# [DATA ENTRIES]

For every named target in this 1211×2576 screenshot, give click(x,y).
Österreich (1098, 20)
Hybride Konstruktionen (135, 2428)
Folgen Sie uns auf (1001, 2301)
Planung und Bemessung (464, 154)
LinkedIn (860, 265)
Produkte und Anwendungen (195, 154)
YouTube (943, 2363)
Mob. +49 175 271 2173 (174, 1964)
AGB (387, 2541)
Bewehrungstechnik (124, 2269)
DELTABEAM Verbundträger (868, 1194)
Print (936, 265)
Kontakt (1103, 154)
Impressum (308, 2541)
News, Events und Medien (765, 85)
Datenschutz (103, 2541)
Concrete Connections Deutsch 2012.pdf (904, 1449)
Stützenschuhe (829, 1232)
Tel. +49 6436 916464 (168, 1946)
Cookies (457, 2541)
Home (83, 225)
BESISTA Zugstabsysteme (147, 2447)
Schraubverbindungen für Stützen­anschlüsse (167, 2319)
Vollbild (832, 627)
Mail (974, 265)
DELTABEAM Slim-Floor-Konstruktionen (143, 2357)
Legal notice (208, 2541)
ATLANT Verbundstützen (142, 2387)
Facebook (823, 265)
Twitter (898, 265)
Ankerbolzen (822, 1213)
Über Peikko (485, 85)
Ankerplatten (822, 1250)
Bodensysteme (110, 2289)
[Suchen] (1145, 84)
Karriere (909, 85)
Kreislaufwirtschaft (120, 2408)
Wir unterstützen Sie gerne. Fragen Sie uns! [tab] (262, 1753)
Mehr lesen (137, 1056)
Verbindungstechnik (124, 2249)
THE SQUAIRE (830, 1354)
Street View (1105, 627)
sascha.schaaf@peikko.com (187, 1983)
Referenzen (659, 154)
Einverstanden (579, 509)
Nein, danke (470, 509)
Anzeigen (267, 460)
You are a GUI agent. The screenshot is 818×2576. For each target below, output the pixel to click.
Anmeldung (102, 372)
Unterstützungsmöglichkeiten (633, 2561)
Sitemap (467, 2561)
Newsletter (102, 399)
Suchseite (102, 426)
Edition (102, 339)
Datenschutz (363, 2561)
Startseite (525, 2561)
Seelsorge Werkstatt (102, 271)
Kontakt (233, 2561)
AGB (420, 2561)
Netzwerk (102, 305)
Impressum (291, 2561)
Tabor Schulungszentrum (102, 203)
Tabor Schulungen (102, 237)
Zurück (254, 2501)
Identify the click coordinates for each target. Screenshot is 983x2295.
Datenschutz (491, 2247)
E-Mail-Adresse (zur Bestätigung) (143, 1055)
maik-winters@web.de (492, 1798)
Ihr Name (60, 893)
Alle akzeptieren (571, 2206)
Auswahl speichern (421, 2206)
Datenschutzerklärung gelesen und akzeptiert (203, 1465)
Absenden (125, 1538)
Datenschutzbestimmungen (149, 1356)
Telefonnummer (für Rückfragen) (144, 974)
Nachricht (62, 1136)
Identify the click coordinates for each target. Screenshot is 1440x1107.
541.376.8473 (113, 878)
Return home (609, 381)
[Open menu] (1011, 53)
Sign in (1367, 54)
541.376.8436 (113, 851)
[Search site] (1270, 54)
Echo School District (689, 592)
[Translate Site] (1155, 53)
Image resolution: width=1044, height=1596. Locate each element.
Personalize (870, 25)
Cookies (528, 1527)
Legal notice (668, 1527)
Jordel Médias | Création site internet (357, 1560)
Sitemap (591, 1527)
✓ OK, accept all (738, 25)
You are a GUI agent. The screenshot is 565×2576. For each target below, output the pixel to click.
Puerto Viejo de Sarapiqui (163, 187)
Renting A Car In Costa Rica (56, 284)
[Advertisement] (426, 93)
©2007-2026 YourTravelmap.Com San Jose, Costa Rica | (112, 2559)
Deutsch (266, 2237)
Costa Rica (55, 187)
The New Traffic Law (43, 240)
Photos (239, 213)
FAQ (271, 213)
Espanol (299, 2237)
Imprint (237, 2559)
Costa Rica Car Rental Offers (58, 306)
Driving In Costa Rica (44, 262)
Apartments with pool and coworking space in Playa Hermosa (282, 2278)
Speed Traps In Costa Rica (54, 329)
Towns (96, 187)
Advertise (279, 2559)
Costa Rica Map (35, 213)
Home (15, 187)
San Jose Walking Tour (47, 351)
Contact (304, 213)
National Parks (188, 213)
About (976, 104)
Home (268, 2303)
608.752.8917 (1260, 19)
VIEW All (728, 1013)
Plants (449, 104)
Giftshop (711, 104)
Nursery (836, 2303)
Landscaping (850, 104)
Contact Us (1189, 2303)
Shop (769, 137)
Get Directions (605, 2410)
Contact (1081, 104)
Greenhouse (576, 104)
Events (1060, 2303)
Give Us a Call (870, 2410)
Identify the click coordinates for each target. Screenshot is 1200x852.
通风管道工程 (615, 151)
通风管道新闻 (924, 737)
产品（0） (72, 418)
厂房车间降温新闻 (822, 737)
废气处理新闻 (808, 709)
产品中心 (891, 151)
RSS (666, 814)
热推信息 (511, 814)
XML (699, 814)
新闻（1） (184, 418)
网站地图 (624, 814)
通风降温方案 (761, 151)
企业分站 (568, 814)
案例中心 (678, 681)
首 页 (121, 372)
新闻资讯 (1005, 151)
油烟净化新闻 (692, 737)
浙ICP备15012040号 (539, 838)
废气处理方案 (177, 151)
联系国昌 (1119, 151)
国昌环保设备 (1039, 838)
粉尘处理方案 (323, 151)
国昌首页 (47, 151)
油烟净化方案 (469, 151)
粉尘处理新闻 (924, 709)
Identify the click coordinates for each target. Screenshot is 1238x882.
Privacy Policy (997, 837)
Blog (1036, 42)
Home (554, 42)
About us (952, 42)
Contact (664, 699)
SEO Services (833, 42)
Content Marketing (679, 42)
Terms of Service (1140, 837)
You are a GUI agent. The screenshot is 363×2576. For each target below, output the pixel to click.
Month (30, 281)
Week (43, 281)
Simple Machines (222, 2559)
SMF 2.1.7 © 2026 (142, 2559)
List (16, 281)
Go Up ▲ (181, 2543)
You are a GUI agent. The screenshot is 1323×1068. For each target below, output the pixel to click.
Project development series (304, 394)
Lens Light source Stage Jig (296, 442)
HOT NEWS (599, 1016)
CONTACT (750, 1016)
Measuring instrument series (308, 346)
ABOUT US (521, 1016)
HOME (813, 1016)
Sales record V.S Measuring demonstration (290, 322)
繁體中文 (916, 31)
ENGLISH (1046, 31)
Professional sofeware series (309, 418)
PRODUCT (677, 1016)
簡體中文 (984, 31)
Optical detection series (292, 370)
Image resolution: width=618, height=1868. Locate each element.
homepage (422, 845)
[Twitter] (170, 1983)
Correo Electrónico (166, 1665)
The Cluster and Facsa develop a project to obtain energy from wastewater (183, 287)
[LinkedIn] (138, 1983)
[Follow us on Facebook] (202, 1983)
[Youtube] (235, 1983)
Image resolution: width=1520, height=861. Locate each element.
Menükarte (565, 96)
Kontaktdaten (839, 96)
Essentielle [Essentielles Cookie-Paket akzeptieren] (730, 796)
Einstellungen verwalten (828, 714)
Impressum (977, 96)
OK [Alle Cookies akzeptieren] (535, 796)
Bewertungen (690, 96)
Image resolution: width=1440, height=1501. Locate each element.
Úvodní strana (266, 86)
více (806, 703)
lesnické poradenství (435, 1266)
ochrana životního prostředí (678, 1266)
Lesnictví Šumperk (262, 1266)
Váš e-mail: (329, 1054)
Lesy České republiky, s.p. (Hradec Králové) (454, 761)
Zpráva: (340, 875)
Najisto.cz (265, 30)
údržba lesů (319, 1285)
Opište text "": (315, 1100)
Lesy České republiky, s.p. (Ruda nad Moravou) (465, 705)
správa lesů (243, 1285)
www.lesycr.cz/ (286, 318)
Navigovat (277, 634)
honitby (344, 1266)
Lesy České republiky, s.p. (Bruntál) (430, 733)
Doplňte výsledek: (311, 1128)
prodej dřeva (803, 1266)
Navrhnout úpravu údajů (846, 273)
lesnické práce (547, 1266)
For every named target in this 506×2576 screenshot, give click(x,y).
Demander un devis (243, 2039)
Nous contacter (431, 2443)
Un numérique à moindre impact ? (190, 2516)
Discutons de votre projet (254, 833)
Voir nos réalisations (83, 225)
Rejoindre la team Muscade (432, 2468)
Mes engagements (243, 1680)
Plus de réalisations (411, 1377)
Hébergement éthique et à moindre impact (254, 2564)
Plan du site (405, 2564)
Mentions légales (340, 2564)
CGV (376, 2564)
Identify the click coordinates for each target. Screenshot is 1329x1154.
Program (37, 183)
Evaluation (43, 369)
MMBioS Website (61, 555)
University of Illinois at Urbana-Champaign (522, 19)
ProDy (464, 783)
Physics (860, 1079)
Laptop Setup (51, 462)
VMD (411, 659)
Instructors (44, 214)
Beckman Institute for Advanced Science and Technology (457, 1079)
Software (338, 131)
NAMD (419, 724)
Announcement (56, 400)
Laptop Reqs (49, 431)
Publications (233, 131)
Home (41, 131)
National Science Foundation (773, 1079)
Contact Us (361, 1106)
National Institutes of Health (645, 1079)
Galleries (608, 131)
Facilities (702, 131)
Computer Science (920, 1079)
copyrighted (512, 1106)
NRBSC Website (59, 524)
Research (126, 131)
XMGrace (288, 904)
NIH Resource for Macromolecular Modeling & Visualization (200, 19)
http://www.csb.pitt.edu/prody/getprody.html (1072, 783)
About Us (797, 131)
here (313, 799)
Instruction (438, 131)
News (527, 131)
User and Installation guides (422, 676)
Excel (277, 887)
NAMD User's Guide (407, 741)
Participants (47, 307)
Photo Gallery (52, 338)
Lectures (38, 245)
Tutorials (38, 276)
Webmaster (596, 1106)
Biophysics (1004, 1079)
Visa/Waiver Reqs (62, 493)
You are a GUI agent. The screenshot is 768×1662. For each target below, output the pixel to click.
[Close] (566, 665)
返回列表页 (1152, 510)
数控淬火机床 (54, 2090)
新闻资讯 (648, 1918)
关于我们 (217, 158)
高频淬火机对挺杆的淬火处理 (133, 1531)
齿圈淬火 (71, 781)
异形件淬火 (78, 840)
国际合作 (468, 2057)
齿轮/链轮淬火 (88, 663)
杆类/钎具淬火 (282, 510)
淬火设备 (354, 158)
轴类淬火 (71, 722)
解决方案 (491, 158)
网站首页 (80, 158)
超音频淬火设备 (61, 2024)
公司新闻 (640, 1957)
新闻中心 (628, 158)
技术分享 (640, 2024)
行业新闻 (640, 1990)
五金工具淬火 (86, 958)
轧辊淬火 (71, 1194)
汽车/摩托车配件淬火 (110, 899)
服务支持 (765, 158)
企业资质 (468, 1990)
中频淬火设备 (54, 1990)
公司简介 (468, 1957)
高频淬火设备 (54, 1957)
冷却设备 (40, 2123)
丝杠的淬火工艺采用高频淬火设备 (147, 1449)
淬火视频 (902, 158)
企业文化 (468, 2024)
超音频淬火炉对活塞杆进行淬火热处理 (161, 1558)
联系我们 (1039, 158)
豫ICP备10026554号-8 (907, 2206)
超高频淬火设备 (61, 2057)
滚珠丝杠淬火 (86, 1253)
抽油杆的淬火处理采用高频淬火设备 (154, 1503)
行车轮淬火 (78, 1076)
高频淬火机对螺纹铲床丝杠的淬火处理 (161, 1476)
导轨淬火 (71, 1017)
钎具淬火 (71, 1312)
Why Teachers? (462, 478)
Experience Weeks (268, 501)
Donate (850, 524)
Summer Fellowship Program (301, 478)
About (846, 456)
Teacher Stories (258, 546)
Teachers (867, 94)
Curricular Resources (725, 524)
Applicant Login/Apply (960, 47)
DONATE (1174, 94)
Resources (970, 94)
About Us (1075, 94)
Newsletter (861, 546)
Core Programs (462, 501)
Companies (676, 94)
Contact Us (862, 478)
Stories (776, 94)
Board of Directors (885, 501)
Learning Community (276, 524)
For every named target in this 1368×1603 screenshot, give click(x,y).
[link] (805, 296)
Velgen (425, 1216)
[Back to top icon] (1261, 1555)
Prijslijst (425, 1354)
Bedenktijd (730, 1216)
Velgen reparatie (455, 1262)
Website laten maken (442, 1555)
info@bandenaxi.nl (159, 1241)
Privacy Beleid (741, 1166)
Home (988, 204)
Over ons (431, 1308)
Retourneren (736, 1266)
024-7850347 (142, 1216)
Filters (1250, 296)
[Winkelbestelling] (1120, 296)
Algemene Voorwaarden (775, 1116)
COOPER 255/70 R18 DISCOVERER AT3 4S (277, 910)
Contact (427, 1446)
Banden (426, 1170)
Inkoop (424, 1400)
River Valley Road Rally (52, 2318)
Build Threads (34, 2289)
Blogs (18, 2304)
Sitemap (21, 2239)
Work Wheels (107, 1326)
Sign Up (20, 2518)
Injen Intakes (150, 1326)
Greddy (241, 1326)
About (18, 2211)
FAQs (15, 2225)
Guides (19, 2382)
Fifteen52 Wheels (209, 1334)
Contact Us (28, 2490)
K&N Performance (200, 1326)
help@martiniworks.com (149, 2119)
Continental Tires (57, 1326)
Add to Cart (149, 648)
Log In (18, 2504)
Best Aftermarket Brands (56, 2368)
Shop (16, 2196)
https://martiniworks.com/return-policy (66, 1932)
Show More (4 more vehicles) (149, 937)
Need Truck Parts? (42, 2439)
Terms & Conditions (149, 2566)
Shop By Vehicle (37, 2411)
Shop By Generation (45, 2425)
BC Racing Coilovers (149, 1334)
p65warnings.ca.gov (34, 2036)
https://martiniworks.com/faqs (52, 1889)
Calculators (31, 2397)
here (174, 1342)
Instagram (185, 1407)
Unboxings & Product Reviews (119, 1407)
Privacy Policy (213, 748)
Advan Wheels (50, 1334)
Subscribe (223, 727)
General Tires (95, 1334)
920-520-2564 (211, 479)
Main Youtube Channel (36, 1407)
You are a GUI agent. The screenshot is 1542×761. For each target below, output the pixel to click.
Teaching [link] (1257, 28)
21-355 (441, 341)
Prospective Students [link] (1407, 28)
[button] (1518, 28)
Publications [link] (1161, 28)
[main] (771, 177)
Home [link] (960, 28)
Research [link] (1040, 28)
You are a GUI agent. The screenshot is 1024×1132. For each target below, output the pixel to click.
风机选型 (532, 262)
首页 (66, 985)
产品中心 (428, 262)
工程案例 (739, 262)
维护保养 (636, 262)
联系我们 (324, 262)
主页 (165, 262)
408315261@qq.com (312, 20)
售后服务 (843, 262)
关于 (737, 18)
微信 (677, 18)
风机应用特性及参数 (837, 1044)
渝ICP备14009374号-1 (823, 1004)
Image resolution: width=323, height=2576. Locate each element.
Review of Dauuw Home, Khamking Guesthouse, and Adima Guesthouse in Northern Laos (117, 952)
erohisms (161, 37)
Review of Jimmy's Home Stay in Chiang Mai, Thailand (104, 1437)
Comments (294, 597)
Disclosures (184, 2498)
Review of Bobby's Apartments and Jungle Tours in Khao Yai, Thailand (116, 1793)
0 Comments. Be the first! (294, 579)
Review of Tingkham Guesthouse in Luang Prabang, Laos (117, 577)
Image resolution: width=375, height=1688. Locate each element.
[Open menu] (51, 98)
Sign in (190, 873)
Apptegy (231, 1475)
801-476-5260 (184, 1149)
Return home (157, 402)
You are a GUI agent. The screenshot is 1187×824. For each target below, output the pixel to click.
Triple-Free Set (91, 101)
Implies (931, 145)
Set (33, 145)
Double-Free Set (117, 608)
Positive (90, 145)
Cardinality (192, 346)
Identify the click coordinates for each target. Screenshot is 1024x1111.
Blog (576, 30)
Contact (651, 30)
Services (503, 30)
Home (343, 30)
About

# [EXERCISE OBJECTIVE]
Copy out every row starting at the one that contains "DELTABEAM Verbundträger (868, 1194)" and ending at the one that contains "Anmeldung (102, 372)", including any row without coordinates. Shift each coordinate by adding 17 to both of its numbers.

# [RESPONSE TO THE TASK]
DELTABEAM Verbundträger (885, 1211)
Print (953, 282)
Kontakt (1120, 171)
Impressum (325, 2558)
News, Events und Medien (782, 102)
Datenschutz (120, 2558)
Concrete Connections Deutsch 2012.pdf (921, 1466)
Stützenschuhe (846, 1249)
Tel. +49 6436 916464 (185, 1963)
Cookies (474, 2558)
Home (100, 242)
BESISTA Zugstabsysteme (164, 2464)
Schraubverbindungen für Stützen­anschlüsse (184, 2336)
Vollbild (849, 644)
Mail (991, 282)
DELTABEAM Slim-Floor-Konstruktionen (160, 2374)
Legal notice (225, 2558)
ATLANT Verbundstützen (159, 2404)
Facebook (840, 282)
Twitter (915, 282)
Ankerbolzen (839, 1230)
Über Peikko (502, 102)
Ankerplatten (839, 1267)
Bodensysteme (127, 2306)
[Suchen] (1162, 101)
Karriere (926, 102)
Kreislaufwirtschaft (137, 2425)
Wir unterstützen Sie gerne. Fragen Sie uns! [tab] (279, 1770)
Mehr lesen (154, 1073)
Verbindungstechnik (141, 2266)
THE SQUAIRE (847, 1371)
Street View (1122, 644)
sascha.schaaf@peikko.com (204, 2000)
Referenzen (676, 171)
Einverstanden (596, 526)
Nein, danke (487, 526)
Anzeigen (284, 477)
You are a GUI agent. The screenshot is 818×2576. For each target below, output the pixel to click.
Anmeldung (119, 389)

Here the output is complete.